It is day two of the 21-day lockdown, around 5am and it is supposed to be quiet, with everyone at home, observing the lockdown.
By Cecilia Kamuputa
But the early morning silence is shredded by sounds of wheelbarrows on the move and voices of people already up and about.
The queue at the Caritas drilled borehole in Kambuzuma section 1 is lengthy.
With schools closed following the shutdown, there are more children in the queue than those found during the school days.
There are also more women than men, some with babies strapped to their backs.
It seems like people have brought out all the containers that can hold water from their houses.
Someone sneezes and another one laughingly says “Corona”.
That sparks a discussion on the COVID-19 pandemic that has brought the entire world to its knees.
Some throw in the 5G conspiracy theory, while others give each other ideas on home remedies to cure COVID-19 and yet there is another group that says these are the end times and this is the beginning of the biblical rapture.

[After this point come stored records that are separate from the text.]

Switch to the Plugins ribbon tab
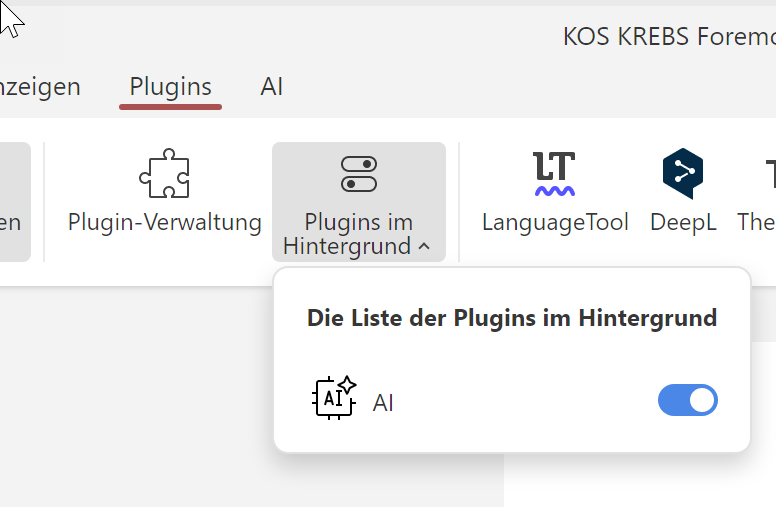 point(170,87)
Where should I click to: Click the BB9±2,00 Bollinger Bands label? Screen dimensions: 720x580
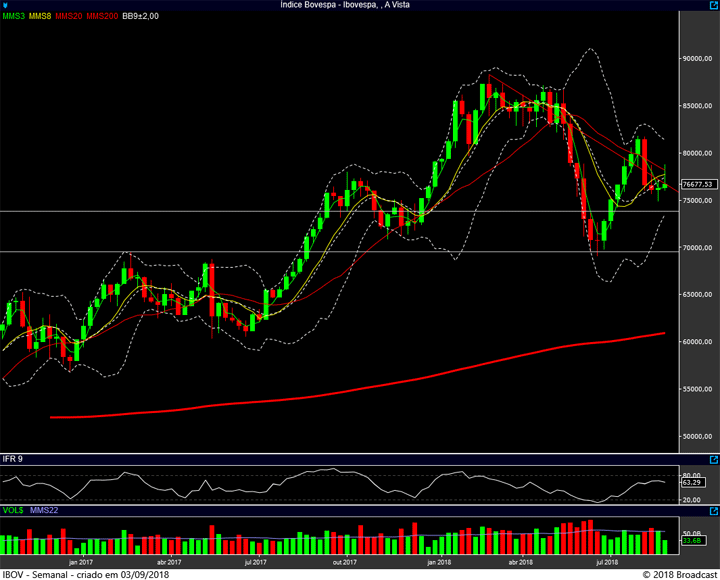click(x=142, y=17)
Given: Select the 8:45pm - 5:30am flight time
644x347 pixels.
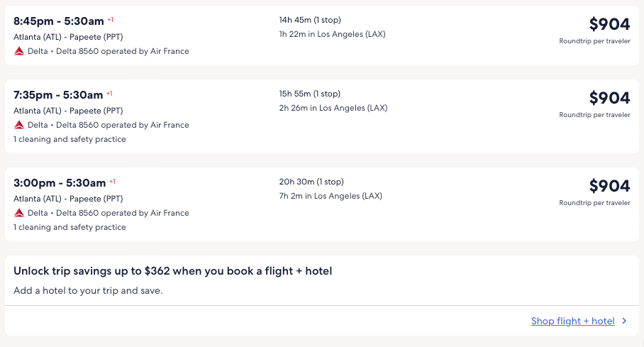Looking at the screenshot, I should tap(59, 21).
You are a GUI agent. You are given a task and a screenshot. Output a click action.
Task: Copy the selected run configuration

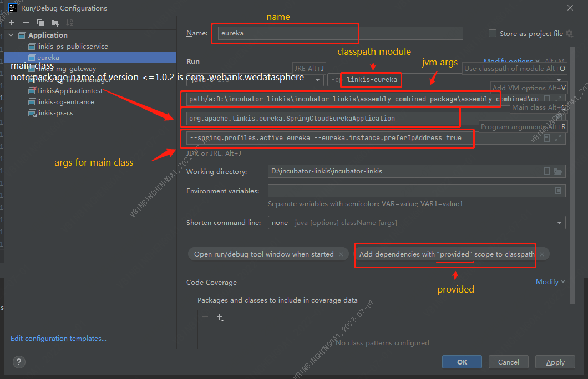[40, 23]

All this plays out while no one is observing social distancing as they queue for the water, sitting on water buckets or standing idly or even when they help each other to manually pump the heavy borehole.

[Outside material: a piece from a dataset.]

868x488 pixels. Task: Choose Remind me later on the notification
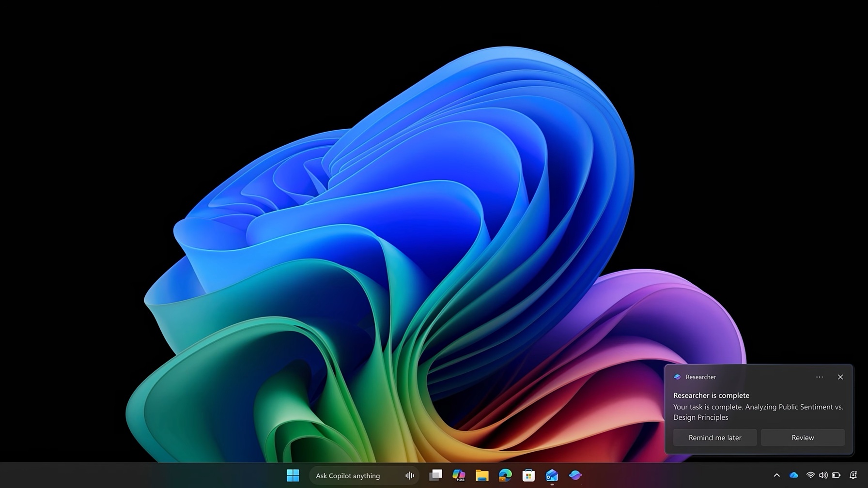coord(715,438)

Kambuzuma, one of Harare’s high density suburbs, regularly experiences water cuts.
With the COVID-19 pandemic spreading exponentially globally, lack of access to clean and safe water is a ticking time bomb, exposing the entire suburb not only to COVID-19 but also to typhoid and cholera.
With the Ministry of Health and Child Care in Zimbabwe reiterating the World Health Organisation’s directive to frequently wash hands with soap and running water, most residents anticipated getting uninterrupted running water from their taps for the first time in eons, but after day one of the lockdown, it quickly dawned on them that they would not be so lucky.
The choice was to either stay at home with no water to wash hands as directed as well as to use for cooking, cleaning, bathing and drinking or to risk their health and go in search of the precious liquid.
Water collection is primarily the responsibility of women 15+ years (79%) (ZimStat Multiple Indicator Cluster Survey of 2019).
This exposes them, not only to infectious diseases but to harassment and other health related problems.
According to The Journal of Gender and Water Volume 4 of 2017 on The Impacts of Water Shortages on Women’s Time-Space Activities in the High Density Suburb of Mabvuku in Harare, medical research has documented some of these ailments ranging from chronic fatigue, spinal and pelvic deformities to effects on reproductive health.
According to Section 73(1)(a) of the Constitution: “Every person has the right to an environment that is not harmful to their health or well-being.”
With the prevalence of the coronavirus globally, the environment is unsafe or harmful and for people to be safe, they need to stay home.
However, they cannot stay in because they have no running water for use in their homes.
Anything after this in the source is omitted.